The Kansas City Royals are an exceptional baseball team. They are fundamentally sound. The good players play well in the clutch, their great ones...star efforts. Every play is pure, each pitch contested, no lead safe. They are a pleasure to watch. Last night, in front of a sea of blue, it wasn't enough.
Their home stadium holds around forty thousand people, give or take. They packed in 106% of capacity, Game Seven tickets bringing eleventy billion dollars on the open market. It seemed everyone had on their best Royals regalia (except for the guy sitting in row one behind the plate - red Marlins stuff? WTF was that about?). They had tied the game at two and it seemed the flood gates would soon open, and they would be champs for the first time since the Eighties. Then, it happened.
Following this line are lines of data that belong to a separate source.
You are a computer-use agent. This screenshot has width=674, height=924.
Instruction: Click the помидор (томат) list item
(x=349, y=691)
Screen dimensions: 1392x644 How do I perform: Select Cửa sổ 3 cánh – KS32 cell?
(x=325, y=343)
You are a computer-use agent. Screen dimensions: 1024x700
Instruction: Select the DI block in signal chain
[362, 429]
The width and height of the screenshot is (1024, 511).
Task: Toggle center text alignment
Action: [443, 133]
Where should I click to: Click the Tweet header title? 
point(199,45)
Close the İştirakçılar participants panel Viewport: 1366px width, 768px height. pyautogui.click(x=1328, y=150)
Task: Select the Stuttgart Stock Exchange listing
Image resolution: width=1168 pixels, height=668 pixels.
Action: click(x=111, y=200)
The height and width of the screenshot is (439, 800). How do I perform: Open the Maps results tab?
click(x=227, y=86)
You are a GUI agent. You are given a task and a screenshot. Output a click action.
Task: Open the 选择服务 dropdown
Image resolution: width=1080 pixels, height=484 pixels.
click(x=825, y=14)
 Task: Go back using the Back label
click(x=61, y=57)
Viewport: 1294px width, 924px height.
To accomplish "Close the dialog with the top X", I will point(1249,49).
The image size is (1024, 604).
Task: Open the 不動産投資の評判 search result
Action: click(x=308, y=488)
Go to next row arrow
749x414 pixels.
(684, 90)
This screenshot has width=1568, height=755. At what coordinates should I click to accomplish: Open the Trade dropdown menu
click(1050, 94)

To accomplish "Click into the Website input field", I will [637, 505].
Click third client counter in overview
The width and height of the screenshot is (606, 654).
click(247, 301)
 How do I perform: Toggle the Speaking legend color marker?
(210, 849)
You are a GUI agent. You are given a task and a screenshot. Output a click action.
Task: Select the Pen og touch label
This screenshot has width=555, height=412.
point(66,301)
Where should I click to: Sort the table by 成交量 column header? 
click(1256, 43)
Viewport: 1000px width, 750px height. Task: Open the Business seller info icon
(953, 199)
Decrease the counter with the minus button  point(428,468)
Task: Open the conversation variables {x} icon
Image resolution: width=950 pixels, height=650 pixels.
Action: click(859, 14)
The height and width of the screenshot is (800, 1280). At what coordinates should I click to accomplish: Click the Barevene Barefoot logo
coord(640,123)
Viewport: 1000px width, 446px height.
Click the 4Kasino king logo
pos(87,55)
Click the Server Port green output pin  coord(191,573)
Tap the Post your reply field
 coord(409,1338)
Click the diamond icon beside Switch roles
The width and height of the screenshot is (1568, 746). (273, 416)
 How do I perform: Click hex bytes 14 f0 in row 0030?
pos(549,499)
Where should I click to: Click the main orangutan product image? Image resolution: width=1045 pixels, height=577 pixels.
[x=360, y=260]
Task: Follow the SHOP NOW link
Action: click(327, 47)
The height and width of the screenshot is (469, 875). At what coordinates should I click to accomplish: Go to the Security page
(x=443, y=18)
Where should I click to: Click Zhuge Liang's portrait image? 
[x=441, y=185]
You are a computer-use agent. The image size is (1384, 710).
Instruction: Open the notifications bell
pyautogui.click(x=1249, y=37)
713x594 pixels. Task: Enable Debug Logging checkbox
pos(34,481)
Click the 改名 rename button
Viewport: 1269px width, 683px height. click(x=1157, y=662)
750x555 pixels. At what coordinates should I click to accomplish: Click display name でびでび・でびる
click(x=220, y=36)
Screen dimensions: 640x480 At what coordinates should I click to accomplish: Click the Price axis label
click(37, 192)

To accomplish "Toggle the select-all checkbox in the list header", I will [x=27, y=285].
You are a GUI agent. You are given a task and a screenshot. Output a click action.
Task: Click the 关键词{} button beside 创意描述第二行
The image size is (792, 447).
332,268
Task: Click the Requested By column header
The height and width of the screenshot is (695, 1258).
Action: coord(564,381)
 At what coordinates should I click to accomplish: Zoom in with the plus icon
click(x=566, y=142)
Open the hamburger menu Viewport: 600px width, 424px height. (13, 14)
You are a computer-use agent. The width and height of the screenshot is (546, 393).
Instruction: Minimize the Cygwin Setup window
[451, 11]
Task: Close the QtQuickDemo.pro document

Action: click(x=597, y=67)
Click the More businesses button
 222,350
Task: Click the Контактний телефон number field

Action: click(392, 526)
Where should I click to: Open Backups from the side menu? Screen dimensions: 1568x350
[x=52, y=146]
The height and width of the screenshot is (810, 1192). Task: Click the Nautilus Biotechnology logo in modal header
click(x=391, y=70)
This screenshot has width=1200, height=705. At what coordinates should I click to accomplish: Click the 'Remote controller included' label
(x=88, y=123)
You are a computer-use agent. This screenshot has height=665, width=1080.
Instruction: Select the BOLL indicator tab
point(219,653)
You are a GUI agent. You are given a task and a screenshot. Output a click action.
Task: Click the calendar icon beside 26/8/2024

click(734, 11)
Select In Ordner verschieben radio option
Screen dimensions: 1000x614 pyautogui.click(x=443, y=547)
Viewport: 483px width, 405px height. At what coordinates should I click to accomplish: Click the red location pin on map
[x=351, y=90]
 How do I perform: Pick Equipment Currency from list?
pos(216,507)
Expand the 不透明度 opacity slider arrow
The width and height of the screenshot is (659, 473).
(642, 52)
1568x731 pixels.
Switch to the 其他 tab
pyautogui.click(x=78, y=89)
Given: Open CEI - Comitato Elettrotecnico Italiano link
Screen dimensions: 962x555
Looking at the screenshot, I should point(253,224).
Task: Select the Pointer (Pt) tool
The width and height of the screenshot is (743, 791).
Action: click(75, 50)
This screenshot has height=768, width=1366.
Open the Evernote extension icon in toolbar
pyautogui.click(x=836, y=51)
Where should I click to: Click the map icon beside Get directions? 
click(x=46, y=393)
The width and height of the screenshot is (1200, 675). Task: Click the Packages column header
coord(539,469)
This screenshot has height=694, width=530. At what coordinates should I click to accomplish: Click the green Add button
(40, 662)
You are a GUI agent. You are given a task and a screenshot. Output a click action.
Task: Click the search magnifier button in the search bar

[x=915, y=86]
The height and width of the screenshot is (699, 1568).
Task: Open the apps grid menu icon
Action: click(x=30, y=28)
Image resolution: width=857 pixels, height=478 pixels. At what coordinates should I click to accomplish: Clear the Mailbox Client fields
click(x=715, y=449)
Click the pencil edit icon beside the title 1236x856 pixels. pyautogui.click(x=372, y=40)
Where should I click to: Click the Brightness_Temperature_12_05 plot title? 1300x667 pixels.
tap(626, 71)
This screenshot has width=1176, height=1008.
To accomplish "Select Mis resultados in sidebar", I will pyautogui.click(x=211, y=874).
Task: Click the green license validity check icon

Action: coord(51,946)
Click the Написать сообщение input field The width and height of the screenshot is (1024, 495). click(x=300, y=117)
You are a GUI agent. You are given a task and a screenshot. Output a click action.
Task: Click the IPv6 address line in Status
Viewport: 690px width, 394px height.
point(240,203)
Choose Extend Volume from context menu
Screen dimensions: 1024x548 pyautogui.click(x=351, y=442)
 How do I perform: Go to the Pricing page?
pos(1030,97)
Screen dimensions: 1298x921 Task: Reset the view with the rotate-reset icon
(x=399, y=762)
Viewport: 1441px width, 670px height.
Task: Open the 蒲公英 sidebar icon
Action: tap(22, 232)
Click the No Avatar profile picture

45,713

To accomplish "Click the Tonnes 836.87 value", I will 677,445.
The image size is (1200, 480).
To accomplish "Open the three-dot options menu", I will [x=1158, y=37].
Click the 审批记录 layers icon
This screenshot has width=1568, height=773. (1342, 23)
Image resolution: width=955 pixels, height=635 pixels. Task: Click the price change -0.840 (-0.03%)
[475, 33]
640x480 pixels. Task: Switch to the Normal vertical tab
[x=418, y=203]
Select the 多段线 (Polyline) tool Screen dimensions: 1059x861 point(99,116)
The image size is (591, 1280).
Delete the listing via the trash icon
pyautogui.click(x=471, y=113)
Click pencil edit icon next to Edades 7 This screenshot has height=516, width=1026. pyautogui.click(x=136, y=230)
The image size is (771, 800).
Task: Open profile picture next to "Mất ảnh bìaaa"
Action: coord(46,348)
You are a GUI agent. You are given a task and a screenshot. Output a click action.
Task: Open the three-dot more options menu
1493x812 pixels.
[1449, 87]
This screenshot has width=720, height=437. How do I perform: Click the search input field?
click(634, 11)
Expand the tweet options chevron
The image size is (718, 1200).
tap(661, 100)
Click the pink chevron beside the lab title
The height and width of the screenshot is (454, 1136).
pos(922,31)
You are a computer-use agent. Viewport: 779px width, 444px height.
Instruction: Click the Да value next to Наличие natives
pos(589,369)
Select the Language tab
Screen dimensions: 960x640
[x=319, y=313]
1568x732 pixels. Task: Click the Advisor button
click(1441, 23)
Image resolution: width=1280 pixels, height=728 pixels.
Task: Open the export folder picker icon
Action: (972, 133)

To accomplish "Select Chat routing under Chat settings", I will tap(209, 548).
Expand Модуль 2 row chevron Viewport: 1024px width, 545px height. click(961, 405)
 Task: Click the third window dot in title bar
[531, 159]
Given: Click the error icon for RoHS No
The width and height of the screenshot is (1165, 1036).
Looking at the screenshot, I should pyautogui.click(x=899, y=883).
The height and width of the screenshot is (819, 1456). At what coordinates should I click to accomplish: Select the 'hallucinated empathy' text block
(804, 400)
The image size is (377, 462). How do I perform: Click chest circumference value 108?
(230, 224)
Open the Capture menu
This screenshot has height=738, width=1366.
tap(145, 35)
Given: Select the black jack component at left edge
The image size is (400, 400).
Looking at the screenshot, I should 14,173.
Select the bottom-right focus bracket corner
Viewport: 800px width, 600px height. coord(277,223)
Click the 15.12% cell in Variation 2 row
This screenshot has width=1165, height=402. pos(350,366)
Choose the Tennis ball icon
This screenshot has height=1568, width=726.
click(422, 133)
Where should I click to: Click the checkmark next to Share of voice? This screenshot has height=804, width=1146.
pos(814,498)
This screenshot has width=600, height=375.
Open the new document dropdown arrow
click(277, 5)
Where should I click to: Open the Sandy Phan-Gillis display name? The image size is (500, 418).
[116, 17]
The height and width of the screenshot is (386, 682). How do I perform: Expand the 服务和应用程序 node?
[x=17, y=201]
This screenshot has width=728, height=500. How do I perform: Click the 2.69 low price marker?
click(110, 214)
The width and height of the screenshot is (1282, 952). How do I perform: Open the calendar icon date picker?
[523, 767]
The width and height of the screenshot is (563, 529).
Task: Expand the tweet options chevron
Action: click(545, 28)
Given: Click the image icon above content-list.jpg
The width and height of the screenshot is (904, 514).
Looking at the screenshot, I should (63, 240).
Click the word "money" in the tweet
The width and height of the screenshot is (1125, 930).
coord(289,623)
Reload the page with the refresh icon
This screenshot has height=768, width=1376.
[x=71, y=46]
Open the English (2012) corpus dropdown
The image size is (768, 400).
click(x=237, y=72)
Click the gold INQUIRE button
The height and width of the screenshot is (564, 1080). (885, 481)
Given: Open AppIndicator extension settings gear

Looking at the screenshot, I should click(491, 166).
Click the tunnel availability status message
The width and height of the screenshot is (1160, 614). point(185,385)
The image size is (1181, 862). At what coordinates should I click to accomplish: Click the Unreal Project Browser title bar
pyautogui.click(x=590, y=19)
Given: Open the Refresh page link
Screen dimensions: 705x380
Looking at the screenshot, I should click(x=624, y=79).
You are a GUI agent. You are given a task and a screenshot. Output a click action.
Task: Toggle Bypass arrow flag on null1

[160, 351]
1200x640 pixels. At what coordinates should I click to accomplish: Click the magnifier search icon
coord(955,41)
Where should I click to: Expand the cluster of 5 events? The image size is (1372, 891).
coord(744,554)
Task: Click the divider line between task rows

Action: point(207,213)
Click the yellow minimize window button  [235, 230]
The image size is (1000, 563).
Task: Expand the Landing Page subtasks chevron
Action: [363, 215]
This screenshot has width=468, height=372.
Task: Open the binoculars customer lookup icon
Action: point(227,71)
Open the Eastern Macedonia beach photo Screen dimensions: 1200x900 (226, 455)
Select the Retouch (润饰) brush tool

Writing that Madison Bumgarner happened would be easy - the guy was World Series MVP. He'd pitched a gem just two days before, and now came in to relieve Jeremy Affeldt (who played a season and a half for the Rockies, coming over from KC in 2006). KC made every at bat count, fought right down to the last out. In the bottom of the ninth a friend commented that the announcer could stop with the man crush on this player. It's not hard to understand how lavishing praise on the lanky pitcher could happen.
The game turned on a play that began innocently enough long before Bumgarner took the mound. The ball seemed destined for center field, the Royals' fastest player on first. The center fielder would scoop it up, throw to the cut off man and it would be two on, no outs. Any little leaguer knew that KC would small-ball at least one run home. The way they were playing, a big inning seemed about to unfold.
A player with a name right out of Dickens stretched, snagging the ball as he slid on his belly. Okay, so it would be an infield hit. First and second, instead of runners at the corners. But, wait....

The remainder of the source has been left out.